This website is about the 2013 edition of the school. Visit this year's edition of LASER.
Access lecture material School pictures
LASER Logo
 

10th LASER Summer School on Software Engineering

Software for the Cloud and Big Data

September 8-14, 2013 - Elba Island, Italy

Read the proceedings of previous LASER schools
LASER proceedings 2013/2014 LASER proceedings 2011 LASER proceedings 2008-2010 LASER proceedings 2007/2008

Roger Barga (Microsoft)
Karin Breitman (EMC)
Sebastian Burckhardt (Microsoft)
Adrian Cockcroft (Netflix)
Carlo Ghezzi (Politecnico di Milano)
Anthony Joseph (Berkeley)
Pere Mato Vila (CERN)
Bertrand Meyer (ETH Zurich)

Lectures

Development of dynamically evolving and self-adaptive software

Speaker: Carlo Ghezzi, Politecnico di Milano

Description:

Software is increasingly embedded in unstable settings where changes occur at all levels and continuously. Changes may occur at the requirements level.
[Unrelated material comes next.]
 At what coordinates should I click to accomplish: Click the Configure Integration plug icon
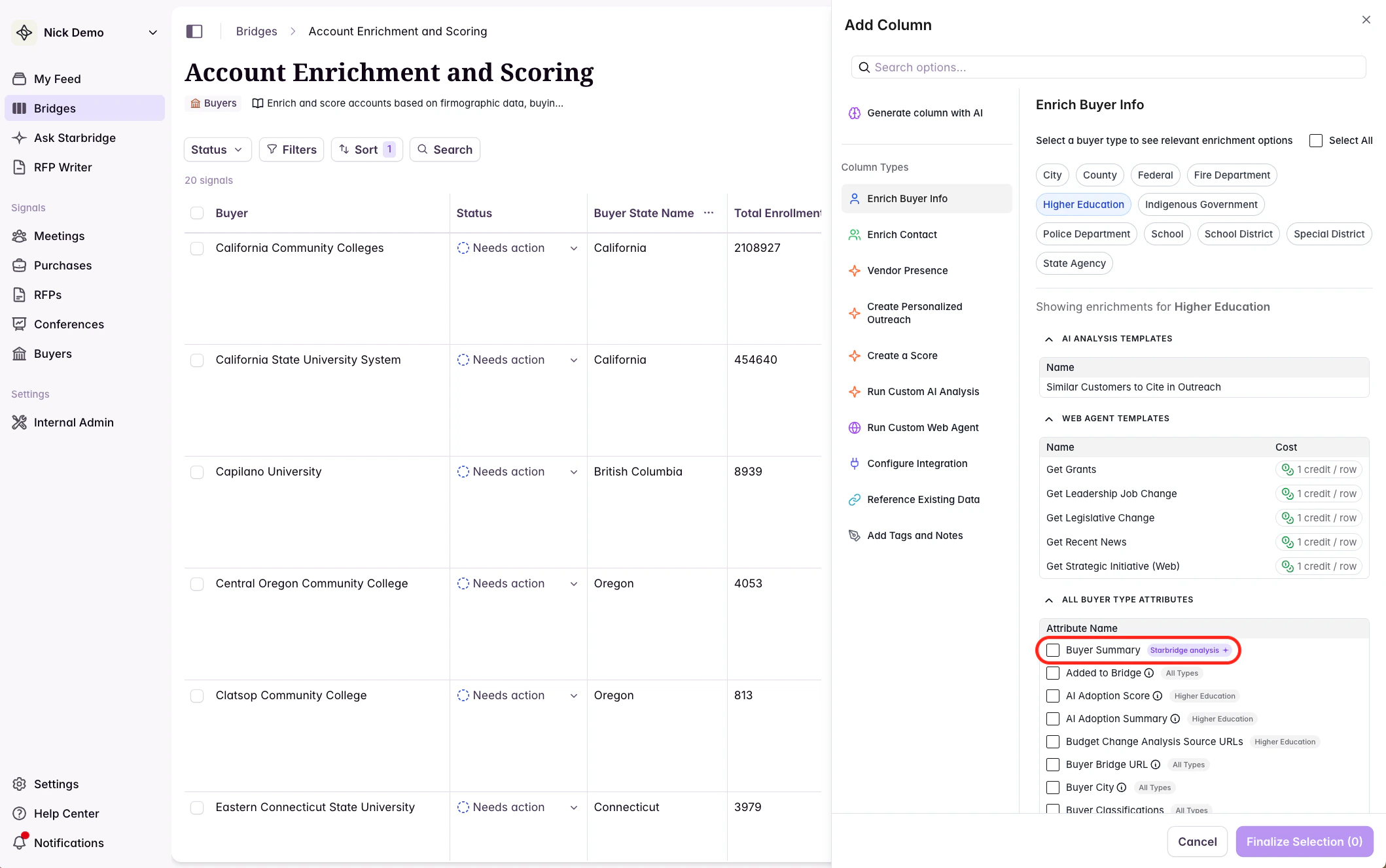(x=854, y=464)
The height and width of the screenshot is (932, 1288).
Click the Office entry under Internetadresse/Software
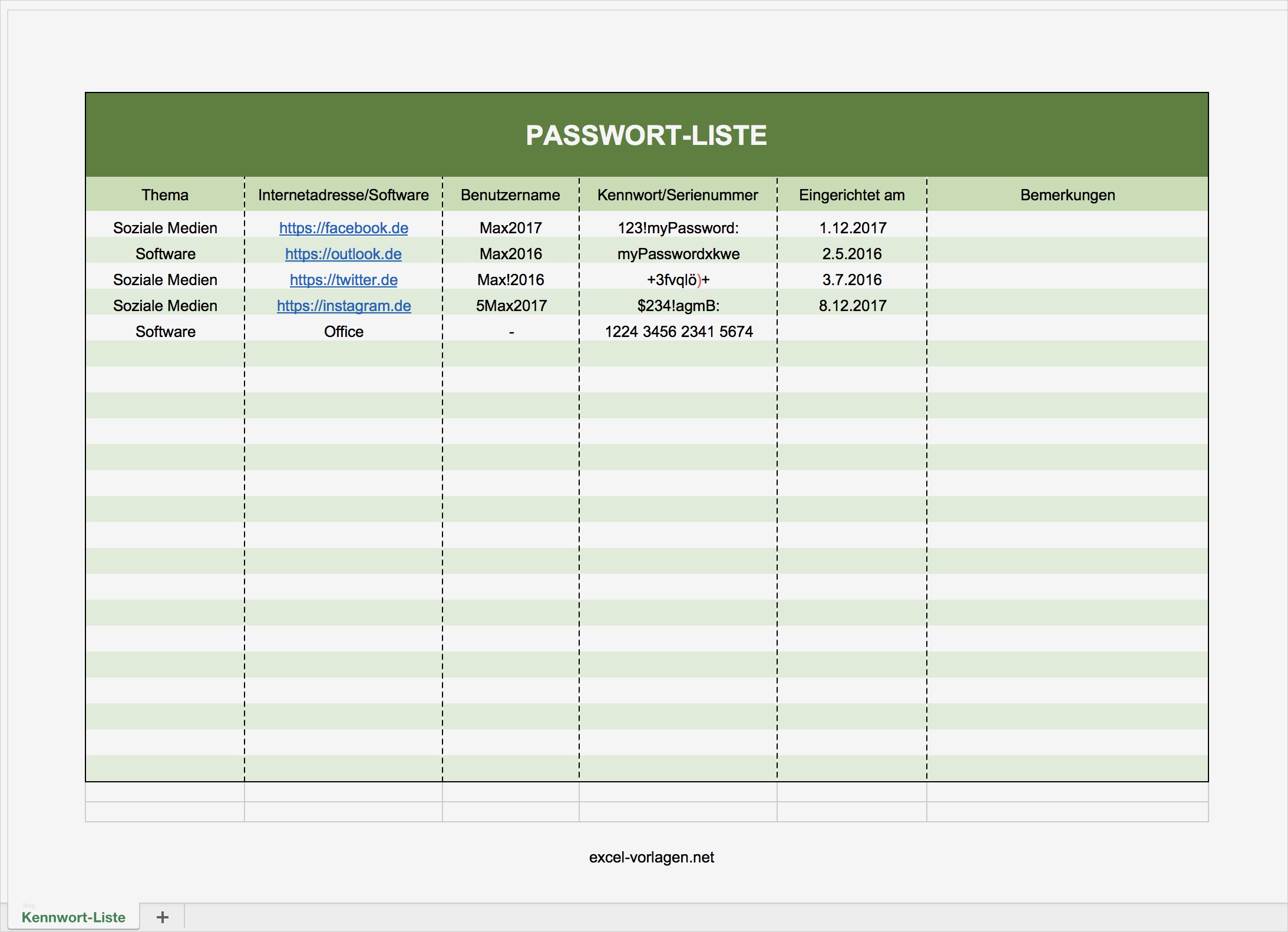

They may occur in the environment, and thereby affect the domain assumptions upon which the software was developed. They may also affect the computational infrastructure within which the software is run. Changes may lead an existing software into a situation where it fails to satisfy its intended goals. They may lead to failures or to unacceptable quality of service, and thus often to breaking the contract with the software's clients.

Software engineering has long studied the problem of off-line evolution (aka software maintenance). Many applications, however, are continuously running and ask for on-line change support as they are providing service: they require self-adapting capabilities. To achieve this goal, a paradigm shift is needed, which dissolves the traditional boundary between development time and run time. In particular, models must be kept at run-time and verification must be performed to detect possible requirements violations. The lectures start by focusing on the real-world requirements that lead to self-adaptive systems and then discuss how reflective capabilities can be designed to support self-adaptive capabilities. It will discuss the issues involved in run-time verification (in the context of model checking) and in supporting safe dynamic software updates.

Short biography:
see Speakers page



Consistency in Distributed Systems

Speaker: Sebastian Burckhardt, Microsoft

Description:

Data replication is a common technique for programming distributed systems, and is often important to achieve performance or reliability goals. Unfortunately, the replication of data can compromise its consistency, and thereby break programs that are unaware. In particular, in weakly consistent systems, programmers must assume some responsibility to properly deal with queries that return stale data, and to avoid state corruption under conflicting updates. The fundamental tension between performance (favoring weak consistency) and correctness (favoring strong consistency) is a recurring theme when designing concurrent and distributed systems, and is both practically relevant and of theoretical interest. In this course, we investigate how to understand and formalize consistency guarantees, and how we can determine if a system implementation is correct with respect to such specifications. As a special case, we will visit some classical results of distributed systems, and learn about correctness conditions for concurrent objects and replicated data types.

Short biography:
see Speakers page



WT* is Big Data?

Speaker: Karin Breitman, EMC

Description:

Most companies around the world have massive structured and unstructured business data about its projects, products, processes, production, and people. Today's challenge is how to transform all that into valuable insight. Big Data is a recent buzzword used to represent the collection of tools, methods, and techniques that can be employed in the manipulation of very large datasets. Despite the hip and inconsistencies around the term, there's a comprehensible set of computer science skills required of anyone that goes about calling him/herself a data scientist. In this lecture we dissect, define and take a deep dive on some of the (unsurprisingly not new) required Big Data disciplines. We illustrate then with real industry (no Social Networks, sorry) examples – Telco, Health and Oil & Gas. We finalize by discussing job opportunities in industry/research.

Short biography:
see Speakers page



NetflixOSS - A Cloud Native Architecture

Speaker: Adrian Cockcroft, Netflix

Description:

Starting in 2009, Netflix built out a set of architectural patterns that are focused on future-proofing the scalability, availability and agility needs of the Netflix streaming video service as a "green field" application, optimized for running on the globally distributed public cloud supplied by AWS. As the architecture matured parts of it were released as open source projects, and now in 2013 they form a complete platform as a service (PaaS) offering known as NetflixOSS. The platform is built using Java, Scala, Groovy and Python. This cloud native architecture is notable for having every service (including storage) be ephemeral; it's use of chaos engines to continuously disrupt services to promote antifragility; achieving high scalability and availability through fine grain stateless micro-services; backed by a storage tier that is triple replicated within a region, and supports global replication across regions.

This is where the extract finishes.